■ To do ■
Could you please return each line of the data that has the word "computer"?

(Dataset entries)
● ● ●

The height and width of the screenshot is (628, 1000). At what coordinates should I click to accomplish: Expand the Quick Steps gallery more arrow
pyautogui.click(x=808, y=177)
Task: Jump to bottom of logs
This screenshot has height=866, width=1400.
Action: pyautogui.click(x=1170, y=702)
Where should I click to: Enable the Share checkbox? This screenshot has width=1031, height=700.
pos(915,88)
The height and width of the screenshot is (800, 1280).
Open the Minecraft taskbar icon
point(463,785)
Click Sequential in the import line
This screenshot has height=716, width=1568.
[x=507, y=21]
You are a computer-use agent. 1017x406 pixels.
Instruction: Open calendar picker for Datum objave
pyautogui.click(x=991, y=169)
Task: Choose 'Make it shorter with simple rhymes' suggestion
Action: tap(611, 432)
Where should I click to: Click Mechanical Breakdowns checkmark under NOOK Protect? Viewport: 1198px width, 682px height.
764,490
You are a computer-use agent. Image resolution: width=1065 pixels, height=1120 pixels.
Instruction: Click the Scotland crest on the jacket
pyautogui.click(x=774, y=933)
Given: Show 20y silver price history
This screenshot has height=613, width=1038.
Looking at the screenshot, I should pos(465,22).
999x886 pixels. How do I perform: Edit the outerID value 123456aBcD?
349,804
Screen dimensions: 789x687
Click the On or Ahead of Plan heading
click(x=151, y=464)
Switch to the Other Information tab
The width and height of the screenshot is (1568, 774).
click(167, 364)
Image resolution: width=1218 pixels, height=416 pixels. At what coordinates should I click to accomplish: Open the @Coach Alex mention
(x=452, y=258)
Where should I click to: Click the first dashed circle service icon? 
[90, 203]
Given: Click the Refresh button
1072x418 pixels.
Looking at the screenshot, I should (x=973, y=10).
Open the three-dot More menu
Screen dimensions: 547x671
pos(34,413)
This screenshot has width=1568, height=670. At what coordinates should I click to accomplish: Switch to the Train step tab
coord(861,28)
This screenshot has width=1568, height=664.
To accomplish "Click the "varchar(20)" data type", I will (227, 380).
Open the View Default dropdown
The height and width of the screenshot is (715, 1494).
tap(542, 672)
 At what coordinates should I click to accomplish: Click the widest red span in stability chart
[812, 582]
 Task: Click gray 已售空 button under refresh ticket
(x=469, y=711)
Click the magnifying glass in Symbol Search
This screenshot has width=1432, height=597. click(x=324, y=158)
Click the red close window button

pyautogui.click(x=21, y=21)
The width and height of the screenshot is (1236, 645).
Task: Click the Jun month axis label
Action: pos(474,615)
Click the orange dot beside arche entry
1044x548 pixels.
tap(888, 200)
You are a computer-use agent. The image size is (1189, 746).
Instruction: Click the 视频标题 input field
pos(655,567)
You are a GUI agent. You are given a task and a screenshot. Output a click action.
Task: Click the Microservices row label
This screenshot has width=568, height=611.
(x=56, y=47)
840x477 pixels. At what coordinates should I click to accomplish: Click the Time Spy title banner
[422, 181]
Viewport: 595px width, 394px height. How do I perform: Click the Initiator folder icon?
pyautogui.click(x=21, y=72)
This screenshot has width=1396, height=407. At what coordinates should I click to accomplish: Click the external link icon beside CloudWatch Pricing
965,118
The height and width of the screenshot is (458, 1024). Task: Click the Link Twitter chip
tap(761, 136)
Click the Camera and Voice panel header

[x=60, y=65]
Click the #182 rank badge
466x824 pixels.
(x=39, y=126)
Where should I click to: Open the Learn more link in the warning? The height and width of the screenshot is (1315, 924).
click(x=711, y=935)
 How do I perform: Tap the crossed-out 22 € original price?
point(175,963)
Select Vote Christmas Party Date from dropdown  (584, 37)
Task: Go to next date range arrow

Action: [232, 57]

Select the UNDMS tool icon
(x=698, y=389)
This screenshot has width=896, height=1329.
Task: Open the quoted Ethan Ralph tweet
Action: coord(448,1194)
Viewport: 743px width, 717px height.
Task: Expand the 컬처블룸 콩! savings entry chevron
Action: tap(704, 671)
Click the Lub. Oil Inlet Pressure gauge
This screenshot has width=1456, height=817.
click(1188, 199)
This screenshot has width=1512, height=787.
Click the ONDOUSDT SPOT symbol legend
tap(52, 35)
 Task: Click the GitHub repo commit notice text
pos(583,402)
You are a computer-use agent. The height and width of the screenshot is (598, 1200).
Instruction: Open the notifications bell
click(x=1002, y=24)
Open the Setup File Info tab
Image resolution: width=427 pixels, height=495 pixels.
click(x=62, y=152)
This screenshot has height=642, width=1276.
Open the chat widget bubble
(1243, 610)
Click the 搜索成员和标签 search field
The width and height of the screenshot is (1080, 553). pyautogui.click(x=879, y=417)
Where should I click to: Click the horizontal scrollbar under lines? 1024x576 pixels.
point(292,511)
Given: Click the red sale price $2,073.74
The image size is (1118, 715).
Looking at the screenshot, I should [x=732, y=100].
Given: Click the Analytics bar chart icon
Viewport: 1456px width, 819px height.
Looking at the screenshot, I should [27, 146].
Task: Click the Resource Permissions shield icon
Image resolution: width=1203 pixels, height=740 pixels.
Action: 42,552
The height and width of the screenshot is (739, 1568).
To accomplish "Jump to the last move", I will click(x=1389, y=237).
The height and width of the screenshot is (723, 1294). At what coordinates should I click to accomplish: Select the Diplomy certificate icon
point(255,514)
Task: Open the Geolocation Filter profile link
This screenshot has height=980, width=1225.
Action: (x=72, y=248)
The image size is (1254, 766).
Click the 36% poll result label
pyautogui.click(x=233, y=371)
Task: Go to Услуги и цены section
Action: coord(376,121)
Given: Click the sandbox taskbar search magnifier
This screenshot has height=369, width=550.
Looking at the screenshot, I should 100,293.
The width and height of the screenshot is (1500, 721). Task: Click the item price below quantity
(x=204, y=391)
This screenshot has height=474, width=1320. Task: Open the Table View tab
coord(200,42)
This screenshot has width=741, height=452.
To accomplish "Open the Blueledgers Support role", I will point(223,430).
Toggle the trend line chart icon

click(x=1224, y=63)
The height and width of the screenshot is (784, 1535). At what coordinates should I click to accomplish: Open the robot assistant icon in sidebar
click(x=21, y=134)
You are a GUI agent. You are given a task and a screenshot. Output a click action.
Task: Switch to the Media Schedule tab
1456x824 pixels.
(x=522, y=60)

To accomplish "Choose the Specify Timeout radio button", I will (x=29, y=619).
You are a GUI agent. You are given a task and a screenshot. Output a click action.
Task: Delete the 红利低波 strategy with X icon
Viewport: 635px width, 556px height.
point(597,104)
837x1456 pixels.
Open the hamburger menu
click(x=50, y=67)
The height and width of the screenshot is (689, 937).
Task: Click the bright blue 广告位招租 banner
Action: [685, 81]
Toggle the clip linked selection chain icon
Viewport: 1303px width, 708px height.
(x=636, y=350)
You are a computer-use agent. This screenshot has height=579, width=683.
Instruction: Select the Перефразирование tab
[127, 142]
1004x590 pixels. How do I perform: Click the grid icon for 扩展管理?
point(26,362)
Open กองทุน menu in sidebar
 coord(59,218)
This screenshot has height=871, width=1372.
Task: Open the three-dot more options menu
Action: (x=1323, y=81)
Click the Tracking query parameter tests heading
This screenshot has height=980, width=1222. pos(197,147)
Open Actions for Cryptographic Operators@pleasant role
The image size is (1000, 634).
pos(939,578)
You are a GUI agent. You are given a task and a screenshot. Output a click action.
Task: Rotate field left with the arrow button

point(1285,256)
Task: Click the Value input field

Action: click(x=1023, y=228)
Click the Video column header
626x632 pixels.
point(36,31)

● ● ●

■ Solution below ■
You are a computer-use agent. 1017x406 pixels.
You are a computer-use agent. Image resolution: width=1065 pixels, height=1120 pixels.
You are a computer-use agent. The image size is (1189, 746).
You are a computer-use agent. The height and width of the screenshot is (598, 1200).
You are a computer-use agent. This screenshot has height=579, width=683.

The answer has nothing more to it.